Eser

Eser-i cedide sanatıyla cami ve evlerde "iz bırakmak" istiyor -"Özel hamurdan elde edilen bir seramik kaide üzerine çeşitli şekillerde motiflerin işlenmesi" diye bilinen eser-i cedide sanatının Türkiyedeki öncülüğünü, sanatçı Gürsesli yapı


YALOVA (A.A) - İsmail Ersan - "Özel hamurdan elde edilen bir seramik kaide üzerine çeşitli şekillerde motiflerin işlenmesi" olarak bilinen eser-i cedide sanatının Türkiyedeki öncüsü Osman Nuri Gürsesli (57), "Hem camilere hem de bütün evlere eserlerimle girmek istiyorum" dedi.
     Gürsesli, AA muhabirine yaptığı açıklamada, Yalovada doğduğunu ve özel bir bankadan 1993 yılında emekli olduğunu belirtti.
     Sanat yaşamına, ilkokul yıllarında okul gazetesi ve dergilerine resimler çizerek başladığı bilgisini veren Gürsesli, şöyle devam etti:
     "Eser-i cedide sanatına, 17 Ağustos 1999da meydana gelen Marmara depreminden sonra prefabrike konutta kalırken hobi olarak başladım. Önce vazolara yağlı boyayla çeşitli motifler yapıp dostlarıma hediye ettim. Apartmana taşınınca yaptığım büyük objeler oraya sığmadı. Bu nedenle çalışmalarımı seramiğe yansıttım. Motifleri, seramik kaide üzerine işliyordum. Yaptığım işin ne olduğunu isimlendiremiyordum. 2006da, Yalova Belediyesi Sergi Salonunda sergi açtım. Hattat Yusuf Sezer, eserlerimi gördü ve Bunların adı eser-i cedide olsun dedi. Bunu atölye çalışmalarımızda deneme yanılma şeklinde geliştirdik. Hobi olarak başladığım eser-i cedide işinde profesyonelliğe soyundum. Kültür ve Turizm Bakanlığından 2008de sanatçı belgesini aldım ve profesyonel bir şekilde bu işi devam ettirmeye başladım."
    
     -"Tesadüfen bulduğumuz bir çalışma"-
    
     Gürsesli, eser-i cedidenin, pek tanınan ve bilinen bir teknik olmadığını anlattı.

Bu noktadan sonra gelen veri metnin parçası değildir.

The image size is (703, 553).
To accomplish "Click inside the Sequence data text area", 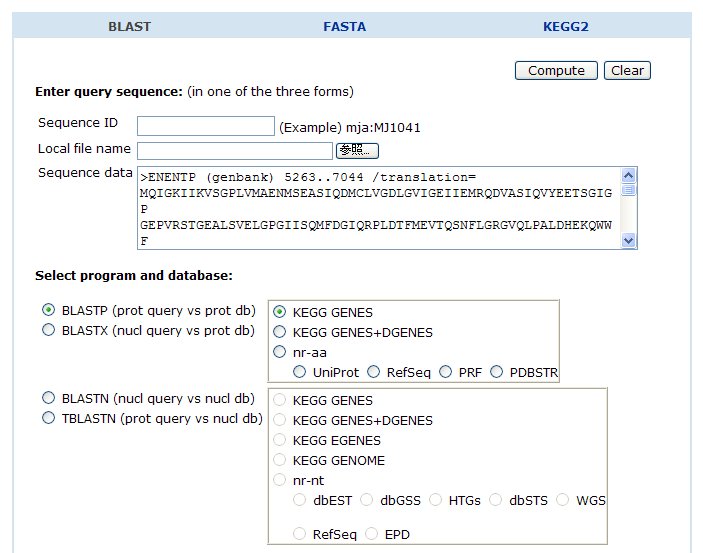I will pos(379,208).
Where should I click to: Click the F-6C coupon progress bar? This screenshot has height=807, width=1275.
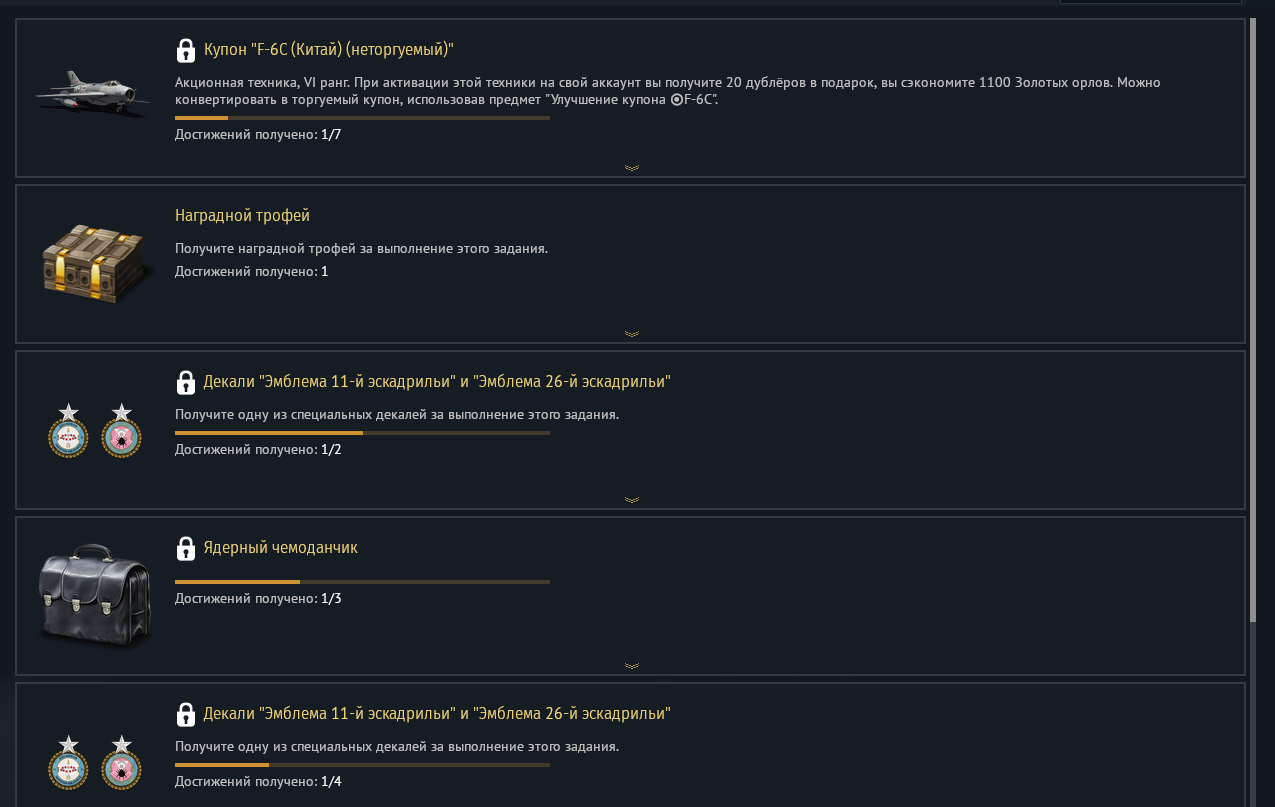tap(362, 118)
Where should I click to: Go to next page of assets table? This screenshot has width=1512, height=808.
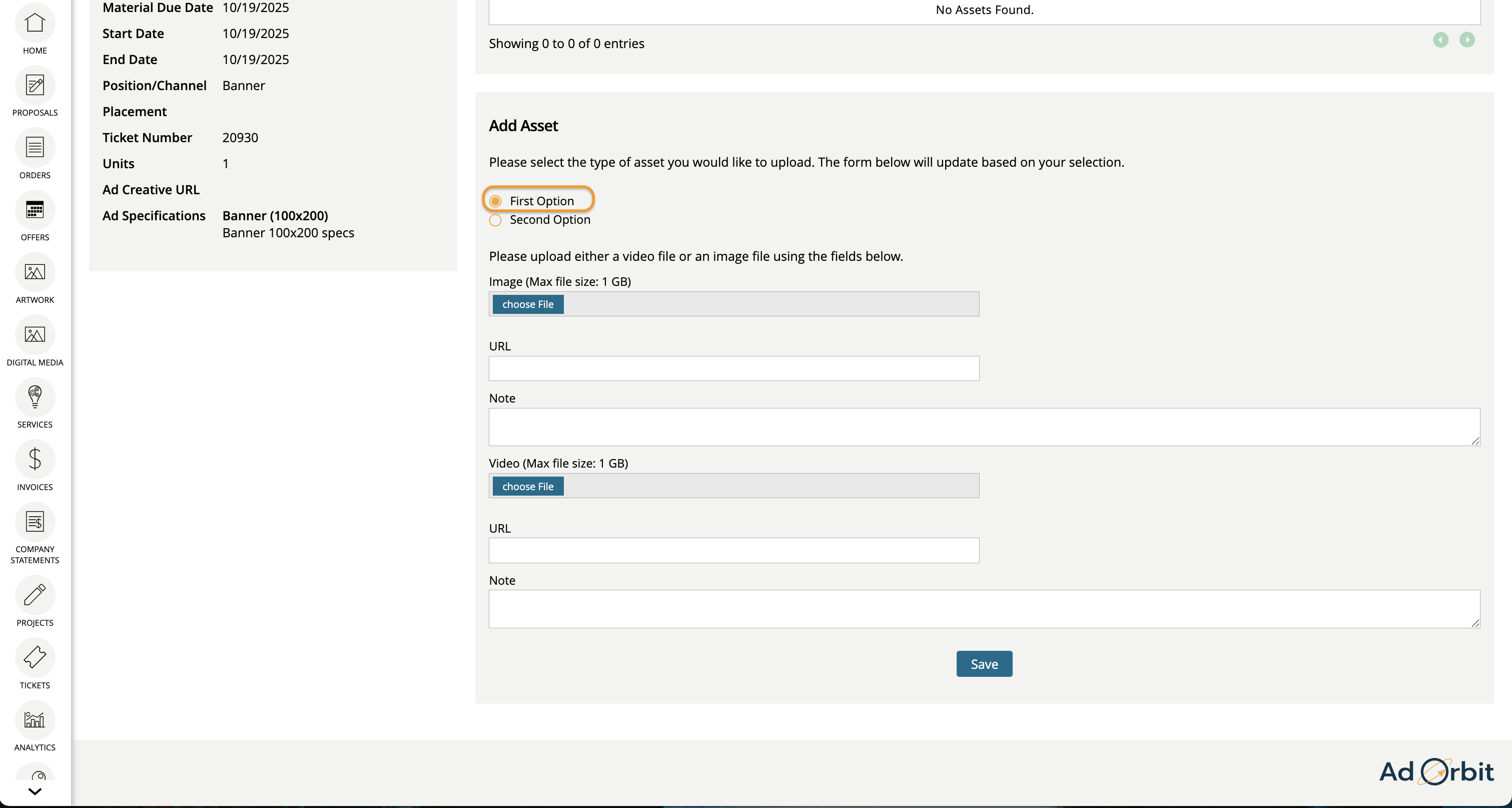tap(1466, 40)
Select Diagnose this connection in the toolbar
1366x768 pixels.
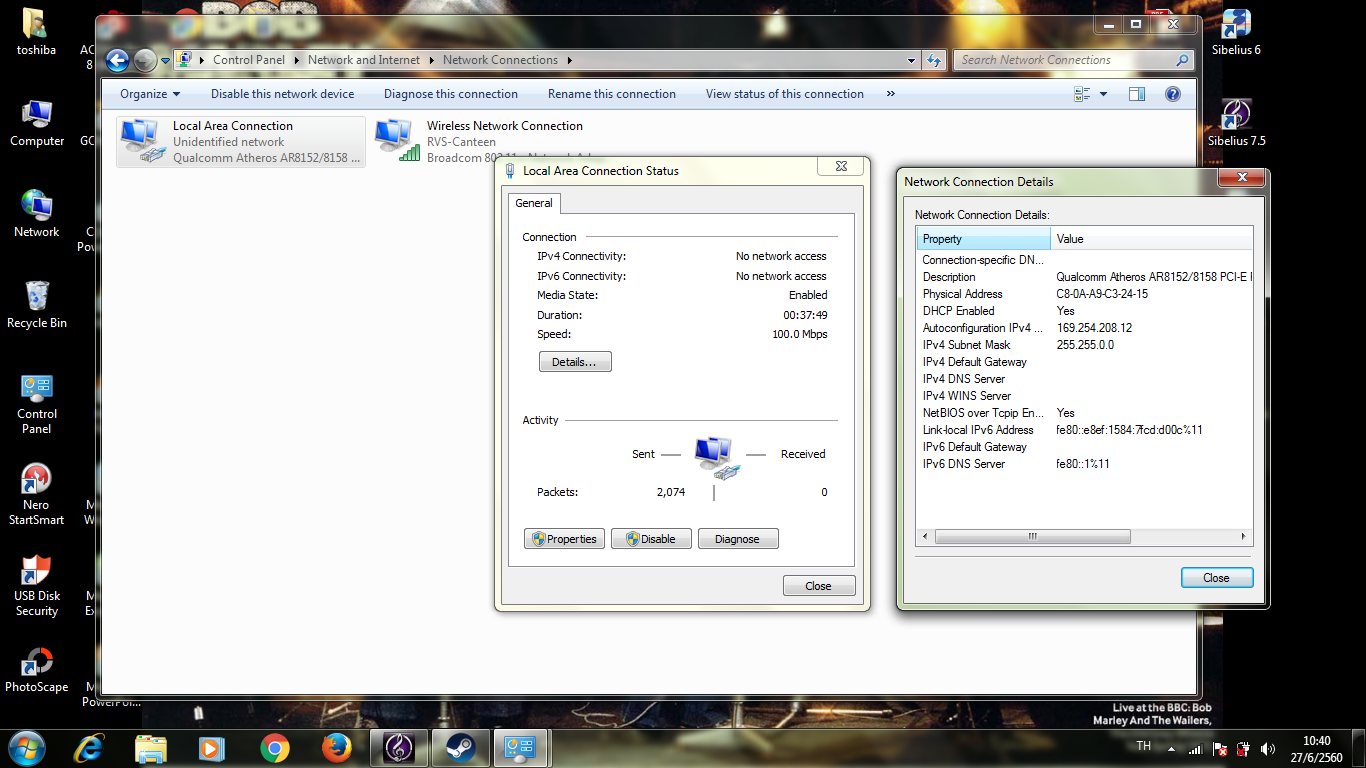[x=451, y=93]
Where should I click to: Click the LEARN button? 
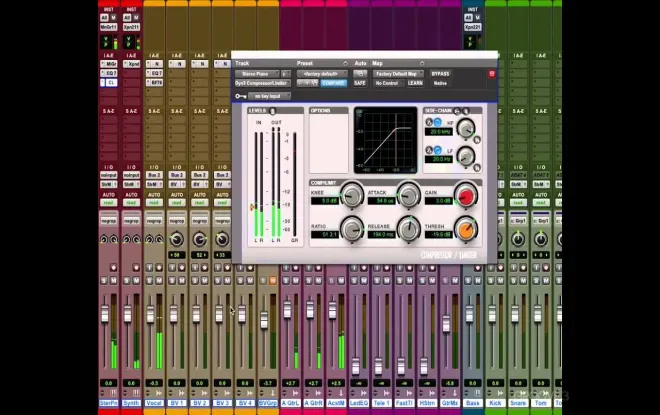tap(415, 83)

     Bu sanatın, ebru tekniğinin seramiğe yansıtılması diye tanımlanabileceğine dikkati çeken Gürsesli, şunları kaydetti:
     "Çalıştığımız objeleri suyun içinde zar haline getirip daha sonra el değmeden aynı ebruda olduğu gibi seramiğe çekiyoruz. Daha sonra varaklarını, gerekirse sim kalemlerle detay işlemelerini yapıyoruz. Buralarda fırın olmadığı için hazır seramikler kullanıyoruz. Bu seramikleri, damlama vernikle boyayıp esere son halini veriyoruz. Varak tekniğini ise doğaçlama olarak yapıyoruz. Tesadüfen bulduğumuz bir çalışma. Şu anda da çok rağbet görüyor."
     Gürsesli, eser-i cedidenin kültürel anlamda iz bırakmasını sağlamaya çalıştığını, yurt içi ve dışında açtığı sergilerde hep bu anlayışı ön planda tuttuğunu belirtti.
     Sanatı, gelecek nesillere aktarmaya çalıştığına işaret eden Gürsesli, "Bundan para kazanmak gibi bir gayem yok. Gayem; yaptığım eserlerle iz bırakmak, bununla anılmak. Yalova genelinde bütün camilere, 5erli set halinde yaptığım eserlerin konulmasını ve hem camilere hem de bütün evlere eserlerimle girmek istiyorum. Dünyadan göçsem de eserlerim var olsun" diye konuştu.
     Sadece eser-i cedide ile uğraşmadığını vurgulayan Gürsesli, Yalova Üniversitesi Sürekli Eğitim Uygulama ve Araştırma Merkezinde ebru ve hüsn-ü hat koordinatörlüğü yaptığını ve Osmanlıca dersleri verdiğini sözlerine ekledi.